Accumulating memory in nested loops

performance

#1

Is it normal that memory usage accumulate when running loops (many iterations including nested loops) inside a function in julia? I’m using Julia-0.4.5. and I think there is garbage collection in julia that helps clean memory.

I wrote a toy example of my code structure for the problem I encountered when running large scale simulation.

include("fcts.jl")
function sim(seed)
  #dummy=0
  A=[12,5,6,8,15,9];
  B=[4,12,19,5];
  C=[10,3,9,17];
  for iA=1:length(A), iB=1:length(B),iC=1:length(C)
    a=A[iA]*10^2; b=B[iB]*10^2; c=C[iC]*10^2
    srand(seed)
    M=randn(a,b)
   #  tic(); Method1(); T11=toq()
   #  tic(); Method2(); T12=toq()
   #  tic(); Method3(); T13=toq()
    N=randn(a,c)
  ## measure corresponding time
    K=randn(b,c)
  ## measure corresponding time
  ## save results for each iteration in case the simulation stops b/c of error
  #  filePath = "..."
  #   fp = open(filePath*string(myid())*".csv", "a")
  #   writecsv(fp,hcat(T11,T12,T13,...,seed))
  #   close(fp)
  end
end

My original simulation runs with parallel pamp(sim,1:30). But as monitoring the memory usage with “top” command in terminal, I find the memory accumulate gradually and finally the job get killed when it goes beyond the limit.

Could anyone tell me if there is any obvious problem which causes the heavy memory usage?


#2

Please quote (using `) and indent your code so that it is readable.


#3

(I edited your post to fix the code quoting.)


#4

You are allocating new M, N, and K matrices in each loop iteration. The old ones will eventually get garbage collected, but the memory usage reported by top is notoriously deceptive in garbage-collected languages. Top reports multiple numbers; are you looking at the RSS size?


#6

I read both VIRT and RES usage on top report gradually accumulate. IT support told me that RES " resident memory" is more relevant.
Since the iterations are independent of each other, I thought the memory will be released after each iteration. Does it suppose to allocate new space each iteration? or There could be someway to get around?


#7

Memory will be released eventually, but not immediately after each iteration. But it should be released long before memory starts to fill up. (See https://en.wikipedia.org/wiki/Tracing_garbage_collection)

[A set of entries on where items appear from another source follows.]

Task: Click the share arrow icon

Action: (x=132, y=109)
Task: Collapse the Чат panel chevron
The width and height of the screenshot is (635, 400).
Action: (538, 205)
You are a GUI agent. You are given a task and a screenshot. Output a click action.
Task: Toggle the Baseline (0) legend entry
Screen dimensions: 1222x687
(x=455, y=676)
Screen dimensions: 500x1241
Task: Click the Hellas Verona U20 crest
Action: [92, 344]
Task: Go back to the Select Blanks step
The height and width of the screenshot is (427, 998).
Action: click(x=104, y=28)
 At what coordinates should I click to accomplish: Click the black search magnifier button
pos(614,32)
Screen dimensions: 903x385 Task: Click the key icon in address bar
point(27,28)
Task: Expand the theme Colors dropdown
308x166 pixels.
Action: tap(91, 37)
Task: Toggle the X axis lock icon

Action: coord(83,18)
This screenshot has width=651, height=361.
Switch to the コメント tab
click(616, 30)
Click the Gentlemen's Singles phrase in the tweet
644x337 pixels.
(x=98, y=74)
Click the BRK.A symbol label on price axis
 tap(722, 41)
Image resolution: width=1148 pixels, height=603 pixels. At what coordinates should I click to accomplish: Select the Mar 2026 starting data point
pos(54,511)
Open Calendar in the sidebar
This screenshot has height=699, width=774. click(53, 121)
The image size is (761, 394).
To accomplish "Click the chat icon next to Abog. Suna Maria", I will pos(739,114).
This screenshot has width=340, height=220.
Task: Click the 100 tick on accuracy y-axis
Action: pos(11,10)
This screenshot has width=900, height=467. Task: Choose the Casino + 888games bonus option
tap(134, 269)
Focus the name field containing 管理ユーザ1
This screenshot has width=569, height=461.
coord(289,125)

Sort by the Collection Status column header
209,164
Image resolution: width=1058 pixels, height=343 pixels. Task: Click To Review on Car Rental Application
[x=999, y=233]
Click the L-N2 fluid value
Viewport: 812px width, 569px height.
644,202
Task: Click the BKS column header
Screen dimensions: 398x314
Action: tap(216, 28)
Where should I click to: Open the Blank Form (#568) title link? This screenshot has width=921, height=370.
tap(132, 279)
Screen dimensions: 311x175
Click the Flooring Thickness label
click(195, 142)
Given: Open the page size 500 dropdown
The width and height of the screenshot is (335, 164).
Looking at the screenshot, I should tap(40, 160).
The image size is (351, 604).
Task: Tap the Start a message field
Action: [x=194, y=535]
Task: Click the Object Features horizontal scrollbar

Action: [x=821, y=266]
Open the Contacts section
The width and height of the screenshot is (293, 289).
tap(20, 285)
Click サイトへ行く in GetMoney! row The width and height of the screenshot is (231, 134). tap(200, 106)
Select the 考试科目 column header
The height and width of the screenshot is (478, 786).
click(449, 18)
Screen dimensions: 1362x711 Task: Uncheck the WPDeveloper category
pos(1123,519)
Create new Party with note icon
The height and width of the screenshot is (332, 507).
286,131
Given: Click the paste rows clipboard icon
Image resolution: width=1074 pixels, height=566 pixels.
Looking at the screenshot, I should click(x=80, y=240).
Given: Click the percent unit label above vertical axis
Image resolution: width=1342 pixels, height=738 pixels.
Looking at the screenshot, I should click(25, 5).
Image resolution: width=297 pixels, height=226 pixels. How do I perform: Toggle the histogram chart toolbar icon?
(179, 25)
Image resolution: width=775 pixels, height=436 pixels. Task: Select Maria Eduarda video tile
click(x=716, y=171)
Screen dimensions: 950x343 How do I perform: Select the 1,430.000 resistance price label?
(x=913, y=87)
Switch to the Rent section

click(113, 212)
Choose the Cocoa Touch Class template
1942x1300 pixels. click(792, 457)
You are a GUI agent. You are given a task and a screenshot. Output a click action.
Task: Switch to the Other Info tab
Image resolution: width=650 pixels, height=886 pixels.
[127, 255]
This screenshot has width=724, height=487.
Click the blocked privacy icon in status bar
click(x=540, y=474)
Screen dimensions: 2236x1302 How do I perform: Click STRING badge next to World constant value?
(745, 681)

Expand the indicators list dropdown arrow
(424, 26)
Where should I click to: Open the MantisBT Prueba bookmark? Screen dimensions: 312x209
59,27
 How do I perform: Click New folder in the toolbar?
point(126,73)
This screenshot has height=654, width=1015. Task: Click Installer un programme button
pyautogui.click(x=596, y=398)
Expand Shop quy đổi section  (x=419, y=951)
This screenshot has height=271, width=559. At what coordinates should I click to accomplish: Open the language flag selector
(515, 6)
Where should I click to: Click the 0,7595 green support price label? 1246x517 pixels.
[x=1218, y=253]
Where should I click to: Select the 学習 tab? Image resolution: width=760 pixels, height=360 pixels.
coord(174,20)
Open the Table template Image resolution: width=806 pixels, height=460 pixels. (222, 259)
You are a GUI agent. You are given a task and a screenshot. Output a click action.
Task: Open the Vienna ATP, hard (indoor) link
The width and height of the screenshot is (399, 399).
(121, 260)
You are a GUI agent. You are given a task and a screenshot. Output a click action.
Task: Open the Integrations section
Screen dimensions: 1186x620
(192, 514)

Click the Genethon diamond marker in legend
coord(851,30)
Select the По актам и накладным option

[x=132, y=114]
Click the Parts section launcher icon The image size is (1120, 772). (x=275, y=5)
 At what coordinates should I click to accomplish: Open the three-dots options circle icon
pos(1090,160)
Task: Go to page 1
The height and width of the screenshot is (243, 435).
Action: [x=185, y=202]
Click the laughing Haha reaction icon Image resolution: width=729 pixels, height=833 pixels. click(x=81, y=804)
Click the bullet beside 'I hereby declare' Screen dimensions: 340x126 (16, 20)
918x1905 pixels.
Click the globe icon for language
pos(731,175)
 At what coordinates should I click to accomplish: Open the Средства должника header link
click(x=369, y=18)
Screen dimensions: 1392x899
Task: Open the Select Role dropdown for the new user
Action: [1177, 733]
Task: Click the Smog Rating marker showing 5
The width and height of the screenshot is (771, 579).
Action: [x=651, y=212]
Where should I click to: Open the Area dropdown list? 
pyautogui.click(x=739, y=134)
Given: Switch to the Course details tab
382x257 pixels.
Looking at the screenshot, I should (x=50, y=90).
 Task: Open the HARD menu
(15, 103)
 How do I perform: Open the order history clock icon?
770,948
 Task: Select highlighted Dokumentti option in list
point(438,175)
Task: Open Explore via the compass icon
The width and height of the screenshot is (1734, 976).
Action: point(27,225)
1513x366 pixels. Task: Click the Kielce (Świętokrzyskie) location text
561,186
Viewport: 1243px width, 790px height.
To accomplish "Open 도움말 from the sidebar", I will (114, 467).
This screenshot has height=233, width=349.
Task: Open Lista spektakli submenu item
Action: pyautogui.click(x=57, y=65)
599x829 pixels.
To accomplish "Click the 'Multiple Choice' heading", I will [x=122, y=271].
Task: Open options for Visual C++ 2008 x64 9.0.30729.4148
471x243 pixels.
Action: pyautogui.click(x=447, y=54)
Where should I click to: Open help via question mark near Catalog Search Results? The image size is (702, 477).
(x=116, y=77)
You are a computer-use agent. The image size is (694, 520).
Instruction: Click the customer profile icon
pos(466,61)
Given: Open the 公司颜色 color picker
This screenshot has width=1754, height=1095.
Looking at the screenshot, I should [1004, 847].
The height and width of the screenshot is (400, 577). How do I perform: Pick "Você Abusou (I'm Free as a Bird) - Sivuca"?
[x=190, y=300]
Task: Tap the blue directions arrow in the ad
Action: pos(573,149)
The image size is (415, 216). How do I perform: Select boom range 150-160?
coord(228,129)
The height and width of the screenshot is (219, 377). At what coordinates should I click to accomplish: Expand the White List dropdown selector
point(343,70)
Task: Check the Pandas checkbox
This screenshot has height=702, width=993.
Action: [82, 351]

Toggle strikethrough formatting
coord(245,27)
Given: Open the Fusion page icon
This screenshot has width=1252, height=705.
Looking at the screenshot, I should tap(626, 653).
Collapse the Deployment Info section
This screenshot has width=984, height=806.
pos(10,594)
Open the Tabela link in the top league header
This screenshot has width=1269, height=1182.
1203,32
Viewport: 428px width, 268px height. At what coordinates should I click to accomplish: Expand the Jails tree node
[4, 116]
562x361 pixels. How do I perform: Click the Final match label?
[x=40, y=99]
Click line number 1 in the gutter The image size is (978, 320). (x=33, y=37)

I tried your code on my machine and didn’t see any problem. map(sim, 1:30) runs in about 100sec, and the memory usage fluctuates around 200MB the whole time. Can you give an minimal working example that actually demonstrates your problem?


#8

Thanks for the reply!
I made an example of my simulation which captures most of its feature. For simplicity, I’ve removed many steps including calling compiled C code. It can be downloaded here: https://github.com/wenlongG/Example.git
At the same time, I’m also checking the C code about proper memory release.

I’m not an expert in writing Julia functions, if there is some improper usage, please let me know. Thank you!


#9

I called C code many times in the original simulation study which return big sparse matrices to Julia for each iteration. I just realized that if I free the space in C then no value get passed to Julia.
That could be the problem causing accumulating memory…But I don’t have better ways to deal with this.


#10

You have to make sure that Julia de-allocates this memory.

One option is to use the own=true keyword option to the unsafe_wrap function, to convert a C-allocated pointer to a Julia array where Julia calls free on the memory when it is done.

Another option is to allocate the array in Julia and pass the pointer to C, letting the C code fill in the data as needed.

(If you are allocating lots of matrices in a loop and then discarding them, it is usually preferable from a performance perspective anyway to allocate the memory once, and then mutate the contents in the loop rather than re-allocating.)


#11

I tried the pointer_to_array(ptr,dims,true) but that didn’t solve the problem of accumulating memory.

In the help docs about calling-c-and-fortran-code. It says “If the pointer of interest is a plain-data array (bitstype or immutable), the function pointer_to_array(ptr,dims,[own]) may be more useful. The final parameter should be true if Julia should “take ownership” of the underlying buffer and call free(ptr) when the returned Array object is finalized.”

However, calling free(ptr) afterwards gives ERROR: UndefVarError: free not defined. Does julia call this free(ptr) by itself, or an explicit gc() could do the work?

Thank you for your help!


#12

Julia calls free itself once the array is garbage-collected.

Alternatively, you can use pointer_to_array(ptr,dims,false) to retain ownership of the pointer, can call Libc.free(ptr) yourself once you are done with it.